Le professeur d’économie Michel HERLAN nous en fait une description très éclairante : « En 1991, face à une situation qui s’apparentait à la quadrature du cercle, les Barbadiens ont su faire preuve d’imagination créatrice. Des discussions se sont déroulées entre les trois parties concernées: les Travailleurs représentés par les organisations syndicales du secteur public et du secteur privé; les Patrons regroupés au sein de la Confédération des Employeurs de Barbade, et le Gouvernement… Une solution a finalement émergé officialisée par un vote au Parlement en Août 1993. Des protocoles biennaux de mise en exécution ont été établis (1993/95-1995/97 etc.) ». Michel HERLAN conclut : « Cet épisode est révélateur d’un modèle social dominé par la recherche de consensus, la volonté de parvenir à des solutions raisonnables », un état d’esprit inverse – on peut le noter – de celui qui tend à prévaloir dans un certain nombre de DOM. A cela s’ajoute une grande continuité dans les orientations politiques, au delà des changements de majorité, et, last but not least, le respect des règles du jeu d’une démocratie libérale. Si cela ne suffit peut-être pas à donner la clef du succès, il y a là sans doute plus qu’une coïncidence entre la maturité politique dont fait preuve la Barbade et ses performances en matière économique et sociale.

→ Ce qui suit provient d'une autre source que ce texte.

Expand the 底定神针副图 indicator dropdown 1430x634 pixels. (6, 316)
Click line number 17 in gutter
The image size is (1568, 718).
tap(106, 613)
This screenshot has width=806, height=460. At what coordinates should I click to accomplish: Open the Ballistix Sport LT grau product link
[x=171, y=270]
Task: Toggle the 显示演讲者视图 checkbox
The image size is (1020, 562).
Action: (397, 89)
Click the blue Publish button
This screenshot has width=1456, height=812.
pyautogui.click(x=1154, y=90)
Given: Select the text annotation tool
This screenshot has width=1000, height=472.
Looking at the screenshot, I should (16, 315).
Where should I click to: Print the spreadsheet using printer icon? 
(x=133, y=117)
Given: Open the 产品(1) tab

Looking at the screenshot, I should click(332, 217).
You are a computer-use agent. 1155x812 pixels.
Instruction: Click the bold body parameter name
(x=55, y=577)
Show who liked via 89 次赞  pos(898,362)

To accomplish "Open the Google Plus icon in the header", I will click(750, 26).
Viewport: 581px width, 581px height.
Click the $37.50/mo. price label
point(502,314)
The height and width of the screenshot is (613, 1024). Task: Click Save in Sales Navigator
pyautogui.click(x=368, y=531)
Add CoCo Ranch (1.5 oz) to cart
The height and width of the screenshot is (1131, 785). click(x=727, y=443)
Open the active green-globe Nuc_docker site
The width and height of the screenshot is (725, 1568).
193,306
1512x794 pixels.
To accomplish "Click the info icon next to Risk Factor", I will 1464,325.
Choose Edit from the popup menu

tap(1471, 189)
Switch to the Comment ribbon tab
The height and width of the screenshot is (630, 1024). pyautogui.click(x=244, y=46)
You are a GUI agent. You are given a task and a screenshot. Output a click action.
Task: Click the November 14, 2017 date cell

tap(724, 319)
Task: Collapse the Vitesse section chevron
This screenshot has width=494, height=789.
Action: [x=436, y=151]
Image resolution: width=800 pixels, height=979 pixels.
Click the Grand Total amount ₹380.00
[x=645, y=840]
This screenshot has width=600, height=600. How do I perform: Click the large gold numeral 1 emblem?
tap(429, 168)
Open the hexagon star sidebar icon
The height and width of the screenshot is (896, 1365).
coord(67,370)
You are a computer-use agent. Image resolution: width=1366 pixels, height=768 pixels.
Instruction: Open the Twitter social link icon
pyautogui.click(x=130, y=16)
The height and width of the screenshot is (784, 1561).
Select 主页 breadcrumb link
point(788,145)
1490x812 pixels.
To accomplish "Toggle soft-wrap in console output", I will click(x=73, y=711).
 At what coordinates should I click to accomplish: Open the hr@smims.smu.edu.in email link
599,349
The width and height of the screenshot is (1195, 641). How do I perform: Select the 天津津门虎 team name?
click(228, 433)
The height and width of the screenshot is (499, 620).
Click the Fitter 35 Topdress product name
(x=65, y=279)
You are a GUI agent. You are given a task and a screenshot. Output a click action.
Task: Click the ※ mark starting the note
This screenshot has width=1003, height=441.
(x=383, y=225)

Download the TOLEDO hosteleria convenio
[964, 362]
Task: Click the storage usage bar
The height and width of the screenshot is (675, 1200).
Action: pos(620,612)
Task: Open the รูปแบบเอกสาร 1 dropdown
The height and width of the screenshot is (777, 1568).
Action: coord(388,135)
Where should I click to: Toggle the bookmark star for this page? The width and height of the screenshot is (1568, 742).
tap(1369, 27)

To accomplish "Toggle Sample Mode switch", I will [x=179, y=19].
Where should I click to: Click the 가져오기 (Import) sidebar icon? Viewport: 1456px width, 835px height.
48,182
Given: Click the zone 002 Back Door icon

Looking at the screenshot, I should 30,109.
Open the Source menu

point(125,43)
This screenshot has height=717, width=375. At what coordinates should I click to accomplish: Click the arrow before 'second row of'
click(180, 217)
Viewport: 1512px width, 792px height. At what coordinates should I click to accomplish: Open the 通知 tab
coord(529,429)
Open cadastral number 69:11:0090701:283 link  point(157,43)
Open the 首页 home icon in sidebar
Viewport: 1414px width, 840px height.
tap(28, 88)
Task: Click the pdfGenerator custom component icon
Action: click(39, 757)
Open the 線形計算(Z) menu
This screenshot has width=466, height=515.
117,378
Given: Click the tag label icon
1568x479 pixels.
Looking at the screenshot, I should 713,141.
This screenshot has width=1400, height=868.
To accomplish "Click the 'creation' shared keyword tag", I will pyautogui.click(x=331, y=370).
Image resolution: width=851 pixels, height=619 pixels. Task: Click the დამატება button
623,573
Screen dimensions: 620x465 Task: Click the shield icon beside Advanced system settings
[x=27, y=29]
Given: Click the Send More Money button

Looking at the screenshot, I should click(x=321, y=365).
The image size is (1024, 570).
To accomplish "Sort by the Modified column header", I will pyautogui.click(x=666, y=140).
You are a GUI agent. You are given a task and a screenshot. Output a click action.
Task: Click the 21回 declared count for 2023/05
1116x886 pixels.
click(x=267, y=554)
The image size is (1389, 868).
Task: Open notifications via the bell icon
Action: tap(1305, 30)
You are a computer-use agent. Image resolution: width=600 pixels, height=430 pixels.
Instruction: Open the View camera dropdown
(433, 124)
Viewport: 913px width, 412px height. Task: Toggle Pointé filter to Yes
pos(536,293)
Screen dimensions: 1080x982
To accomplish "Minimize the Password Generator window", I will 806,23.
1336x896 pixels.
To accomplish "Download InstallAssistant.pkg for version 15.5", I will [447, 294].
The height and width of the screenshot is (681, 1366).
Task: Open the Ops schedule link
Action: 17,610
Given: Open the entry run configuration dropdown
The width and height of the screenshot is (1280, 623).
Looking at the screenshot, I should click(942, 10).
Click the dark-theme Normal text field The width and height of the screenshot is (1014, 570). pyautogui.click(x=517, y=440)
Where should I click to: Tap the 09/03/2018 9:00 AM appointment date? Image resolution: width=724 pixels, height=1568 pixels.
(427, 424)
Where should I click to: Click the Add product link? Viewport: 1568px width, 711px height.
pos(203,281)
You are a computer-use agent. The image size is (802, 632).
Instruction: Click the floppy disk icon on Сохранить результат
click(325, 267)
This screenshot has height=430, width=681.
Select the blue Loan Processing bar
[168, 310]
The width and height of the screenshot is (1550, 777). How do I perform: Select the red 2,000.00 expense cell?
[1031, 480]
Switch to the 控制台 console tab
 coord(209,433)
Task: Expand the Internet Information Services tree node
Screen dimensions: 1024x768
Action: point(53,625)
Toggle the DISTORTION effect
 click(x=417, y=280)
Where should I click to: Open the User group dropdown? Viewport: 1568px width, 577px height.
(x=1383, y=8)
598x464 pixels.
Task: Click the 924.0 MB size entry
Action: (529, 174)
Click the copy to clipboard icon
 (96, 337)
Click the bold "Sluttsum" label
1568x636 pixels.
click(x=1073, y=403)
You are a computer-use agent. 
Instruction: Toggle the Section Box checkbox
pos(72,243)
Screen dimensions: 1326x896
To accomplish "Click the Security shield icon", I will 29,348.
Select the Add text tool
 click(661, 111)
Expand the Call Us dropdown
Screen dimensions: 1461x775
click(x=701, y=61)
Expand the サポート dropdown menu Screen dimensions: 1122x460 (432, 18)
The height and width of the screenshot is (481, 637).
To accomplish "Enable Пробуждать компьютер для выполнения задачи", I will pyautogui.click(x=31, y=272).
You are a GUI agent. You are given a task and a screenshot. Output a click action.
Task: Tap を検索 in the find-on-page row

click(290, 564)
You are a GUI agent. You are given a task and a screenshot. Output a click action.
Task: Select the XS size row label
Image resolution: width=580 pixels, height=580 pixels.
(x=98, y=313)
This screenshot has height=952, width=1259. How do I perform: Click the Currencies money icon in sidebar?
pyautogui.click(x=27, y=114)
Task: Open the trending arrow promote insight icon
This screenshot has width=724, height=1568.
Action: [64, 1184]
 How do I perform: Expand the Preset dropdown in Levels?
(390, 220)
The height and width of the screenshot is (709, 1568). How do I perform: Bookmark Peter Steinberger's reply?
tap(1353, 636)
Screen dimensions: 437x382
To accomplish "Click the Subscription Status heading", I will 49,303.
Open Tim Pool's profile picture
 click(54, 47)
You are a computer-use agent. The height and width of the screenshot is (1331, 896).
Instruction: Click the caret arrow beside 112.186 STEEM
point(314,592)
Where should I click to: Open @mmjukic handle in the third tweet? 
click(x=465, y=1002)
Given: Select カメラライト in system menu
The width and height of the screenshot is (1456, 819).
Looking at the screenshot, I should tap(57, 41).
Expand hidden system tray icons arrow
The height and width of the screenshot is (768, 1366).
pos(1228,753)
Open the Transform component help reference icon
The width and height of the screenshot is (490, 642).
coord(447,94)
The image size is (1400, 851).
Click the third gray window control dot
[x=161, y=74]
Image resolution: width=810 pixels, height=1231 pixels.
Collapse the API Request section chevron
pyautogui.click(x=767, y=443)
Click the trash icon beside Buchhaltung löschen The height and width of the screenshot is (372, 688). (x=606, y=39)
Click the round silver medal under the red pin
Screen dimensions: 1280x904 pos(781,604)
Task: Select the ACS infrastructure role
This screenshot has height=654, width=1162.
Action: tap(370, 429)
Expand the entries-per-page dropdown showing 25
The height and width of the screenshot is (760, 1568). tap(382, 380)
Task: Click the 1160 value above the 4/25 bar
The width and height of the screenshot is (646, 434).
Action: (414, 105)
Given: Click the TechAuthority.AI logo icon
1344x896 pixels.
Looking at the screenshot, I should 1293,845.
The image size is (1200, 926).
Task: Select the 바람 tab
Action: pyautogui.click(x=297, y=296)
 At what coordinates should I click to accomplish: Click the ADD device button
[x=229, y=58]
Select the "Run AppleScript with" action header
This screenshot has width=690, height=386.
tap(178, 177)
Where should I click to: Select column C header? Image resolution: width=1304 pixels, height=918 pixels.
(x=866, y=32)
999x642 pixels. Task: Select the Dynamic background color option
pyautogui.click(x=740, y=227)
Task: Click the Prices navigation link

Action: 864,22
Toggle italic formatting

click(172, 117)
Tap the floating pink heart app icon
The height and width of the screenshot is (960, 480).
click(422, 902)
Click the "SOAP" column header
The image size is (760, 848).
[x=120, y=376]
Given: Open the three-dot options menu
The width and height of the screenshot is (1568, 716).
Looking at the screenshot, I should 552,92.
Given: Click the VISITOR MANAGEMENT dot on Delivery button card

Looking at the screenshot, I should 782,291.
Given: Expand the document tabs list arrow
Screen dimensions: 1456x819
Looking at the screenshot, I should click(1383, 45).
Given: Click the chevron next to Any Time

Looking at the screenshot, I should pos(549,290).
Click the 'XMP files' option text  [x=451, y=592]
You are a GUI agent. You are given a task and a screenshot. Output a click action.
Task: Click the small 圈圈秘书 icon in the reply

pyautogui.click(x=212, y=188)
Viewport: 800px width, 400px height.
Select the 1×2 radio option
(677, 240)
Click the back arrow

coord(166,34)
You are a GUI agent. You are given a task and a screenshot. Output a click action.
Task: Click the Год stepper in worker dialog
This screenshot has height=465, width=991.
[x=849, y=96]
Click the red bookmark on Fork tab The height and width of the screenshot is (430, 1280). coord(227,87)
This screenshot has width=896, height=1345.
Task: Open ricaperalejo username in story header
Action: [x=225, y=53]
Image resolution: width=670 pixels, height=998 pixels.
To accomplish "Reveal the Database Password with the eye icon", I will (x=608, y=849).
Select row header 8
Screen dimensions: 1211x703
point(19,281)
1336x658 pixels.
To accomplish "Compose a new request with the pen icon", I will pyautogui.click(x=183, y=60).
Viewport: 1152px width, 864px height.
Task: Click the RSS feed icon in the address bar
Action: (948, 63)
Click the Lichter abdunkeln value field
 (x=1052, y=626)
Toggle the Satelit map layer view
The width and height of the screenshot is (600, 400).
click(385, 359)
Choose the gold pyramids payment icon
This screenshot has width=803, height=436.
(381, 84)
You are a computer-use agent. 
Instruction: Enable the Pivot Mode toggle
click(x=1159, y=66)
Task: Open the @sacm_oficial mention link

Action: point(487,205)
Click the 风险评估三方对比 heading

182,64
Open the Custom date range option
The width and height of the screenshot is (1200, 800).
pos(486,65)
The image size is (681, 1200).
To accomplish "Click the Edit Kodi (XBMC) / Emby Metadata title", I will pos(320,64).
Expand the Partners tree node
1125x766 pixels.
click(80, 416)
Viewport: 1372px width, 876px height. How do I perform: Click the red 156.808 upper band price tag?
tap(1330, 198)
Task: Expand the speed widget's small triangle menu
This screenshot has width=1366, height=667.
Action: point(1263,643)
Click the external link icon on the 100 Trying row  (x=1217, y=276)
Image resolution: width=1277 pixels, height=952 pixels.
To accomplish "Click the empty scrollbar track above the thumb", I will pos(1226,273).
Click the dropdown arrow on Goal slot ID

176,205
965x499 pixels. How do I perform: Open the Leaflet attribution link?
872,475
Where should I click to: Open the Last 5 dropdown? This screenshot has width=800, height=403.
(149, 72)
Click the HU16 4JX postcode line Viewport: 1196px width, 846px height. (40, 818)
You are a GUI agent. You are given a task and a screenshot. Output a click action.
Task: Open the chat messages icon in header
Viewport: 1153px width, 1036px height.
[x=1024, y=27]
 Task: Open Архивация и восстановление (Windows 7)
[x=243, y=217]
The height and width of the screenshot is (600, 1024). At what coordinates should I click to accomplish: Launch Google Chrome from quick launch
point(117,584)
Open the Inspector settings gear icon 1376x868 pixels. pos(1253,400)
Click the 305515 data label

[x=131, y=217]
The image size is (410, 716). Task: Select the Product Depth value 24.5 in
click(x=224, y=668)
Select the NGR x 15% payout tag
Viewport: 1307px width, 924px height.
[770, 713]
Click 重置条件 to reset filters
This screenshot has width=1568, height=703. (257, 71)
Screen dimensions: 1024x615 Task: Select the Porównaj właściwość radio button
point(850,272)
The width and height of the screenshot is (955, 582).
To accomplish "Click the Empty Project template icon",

C’est de cette maturité qu’avaient fait preuve les acteurs économiques locaux (employeurs et syndicats de salariés) au lendemain des conflits de 1998 en mettant en place ce fameux dispositif de dialogue social. La population martiniquaise a fait à nouveau la preuve de sa capacité à pratiquer la concertation à travers les travaux menés dans le cadre des Etats Généraux après février 2009.
Il faut maintenant que les acteurs du monde politique prennent l’initiative d’un rapprochement constructif et prospectif avec les acteurs du monde économique afin de mettre en œuvre ensemble une vraie stratégie de sortie de crise. Faire preuve de cette maturité en se mettant ensemble et sans tabou au diapason de l’urgence économique c’est aller vers le gagnant/gagnant et non pas s’enfermer dans une posture de « coqs game » bien connus dans nos pitts. L’avenir de la Martinique – et celui de sa jeunesse en particulier – vaut bien ces efforts de concertation et cette recherche de consensus qui sont une condition sine qua non pour sortir de la crise qui affecte si gravement notre société. Contre le plus étroit, choisissons le plus large, pour pouvoir rassembler tout ce qui est épars.